=== EXTRACTED ENTRIES ===
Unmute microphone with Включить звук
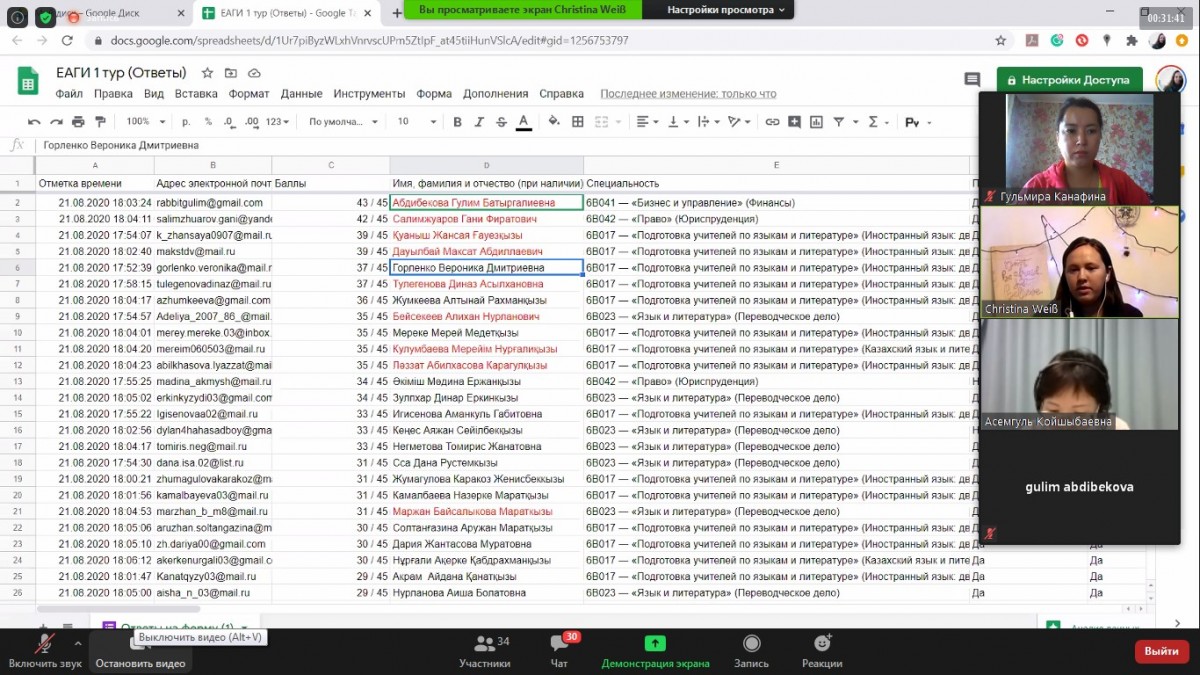The image size is (1200, 675). coord(45,650)
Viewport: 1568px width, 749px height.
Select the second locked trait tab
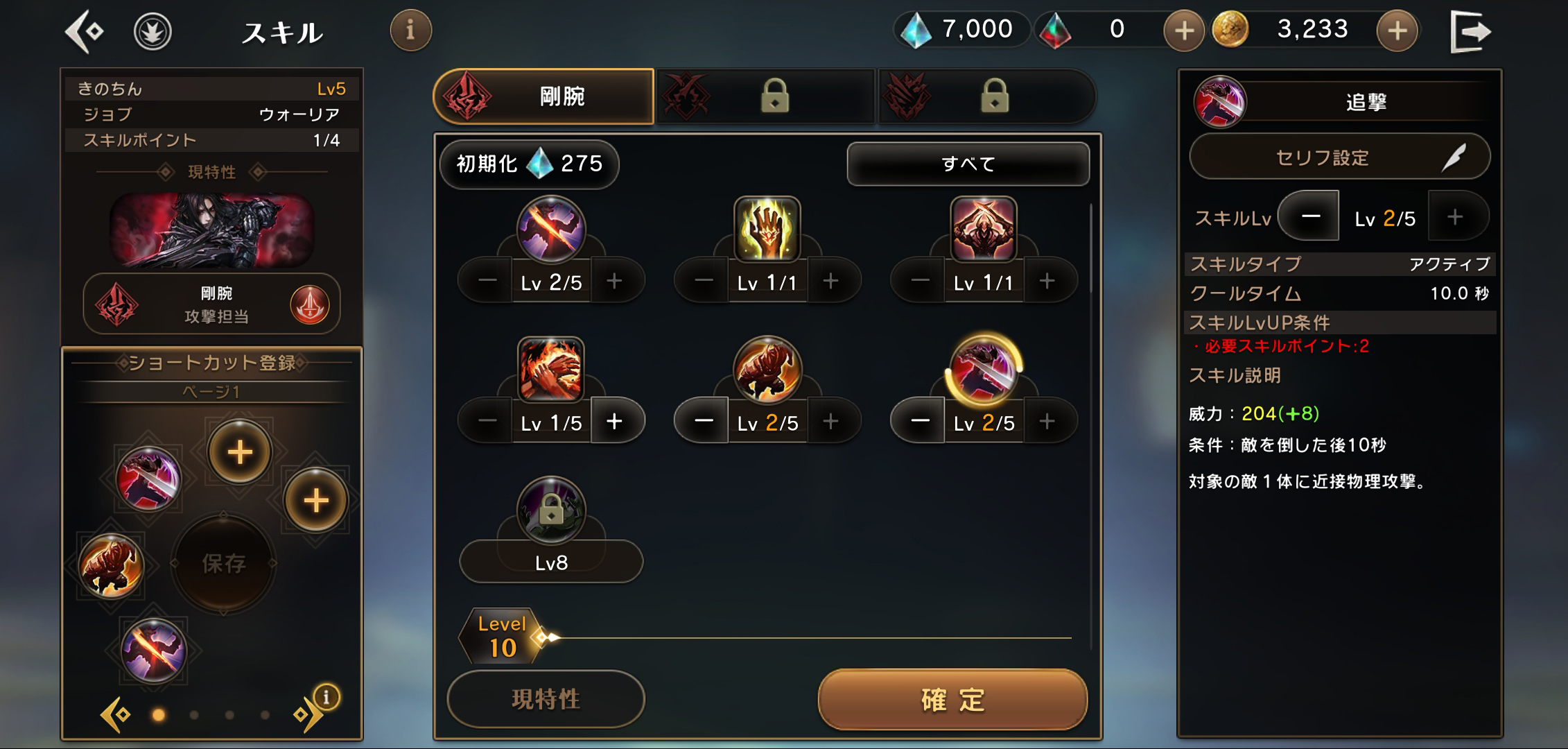(987, 96)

=== TASK ITEM ===
Restate the entries word for word, though any image they contain should not appear.

=== RESPONSE ===
Unmute microphone with Включить звук
The image size is (1200, 675). coord(45,650)
Viewport: 1568px width, 749px height.
Select the second locked trait tab
(987, 96)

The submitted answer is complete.